Photographer: George Osodi/Bloomberg

Nigerian Central Bank Leaves Key Lending Rate Unchanged at 14%

  • Inflation rate is at highest level in more than decade
  • Nigerian economy probably contracted by 1.5% in 2016

Nigeria left its policy rate unchanged for a third consecutive meeting to support growth in an economy at its weakest in more than two decades and in which inflation is accelerating.

The Monetary Policy Committee held the benchmark interest rate at 14 percent, Governor Godwin Emefiele told reporters from the Abuja-based Central Bank of Nigeria on Tuesday. That was in line with the forecast of all 16 economists in a Bloomberg survey.

Nigerian President Muhammadu Buhari proposed a 20 percent increase in this year’s spending plans to stimulate growth and help the economy rebound after it probably contracted last year for the first time since 1991. The lower prices and output of oil, the west African nation’s biggest revenue earner, as well as shortages of foreign currency contributed to the economy shrinking 1.5 percent in 2016, according to the International Monetary fund. The lack of dollars and the end of a currency peg, which caused the naira to weaken by about a third and fueled a discrepancy between the official and black-market exchange rates, led to more inflation pressure.

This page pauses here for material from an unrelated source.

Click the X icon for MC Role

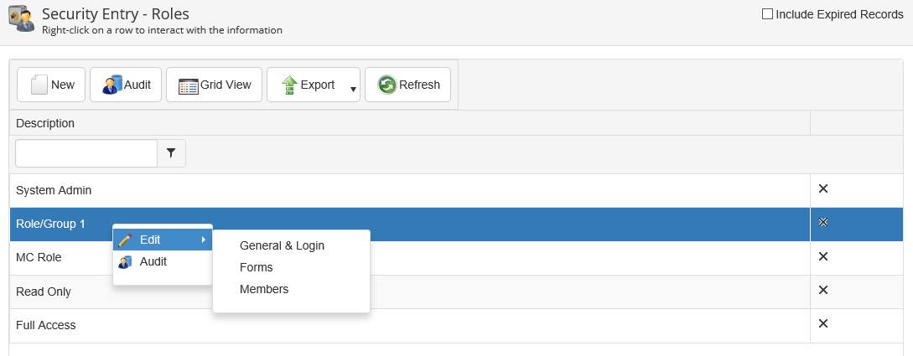click(x=823, y=256)
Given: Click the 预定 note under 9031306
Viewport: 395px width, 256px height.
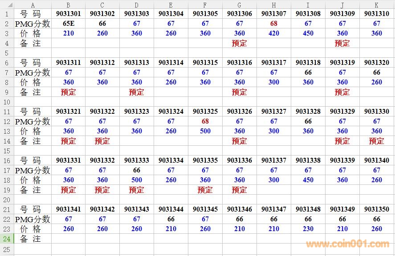Looking at the screenshot, I should coord(240,43).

“The absence of any further policy measures on foreign-exchange liberalization suggests that the CBN” is comfortable holding rates, Razia Khan, head of Africa macro research at Standard Chartered Plc in London, said in an e-mailed response to questions before the announcement. “Although inflation has been pressured higher, further tightening would be more plausible if there was some expectation that it might trigger a positive response from offshore portfolio investors, and bring about greater foreign-exchange inflows. These plans look to have been put on the back burner for the moment.”

With increased investment in power generation, roads, rail and ports, the government is targeting expanding the economy by 2.5 percent this year, and Finance Minister Kemi Adeosun has for months urged monetary policy makers to reduce interest rates to support growth efforts.  Interest rates have been at a high of 14 percent since July as the central bank struggled to balance supporting a weak economy with fighting inflation that reached an 11-year high of 16.8 percent in December.

Inflation in 2016 was driven by food costs and pressure on consumer prices remain, Emefiele said. The central bank is conscious of the need to stimulate the economy, he said.

Shortages of foreign currency have sustained the black market, where importers of items from rice to diary products source dollars at rates about 30 percent higher than those on the official market. Vice President Yemi Osinbajo said last week that the disparity in the rates is concerning, and authorities are considering measures to close the gap.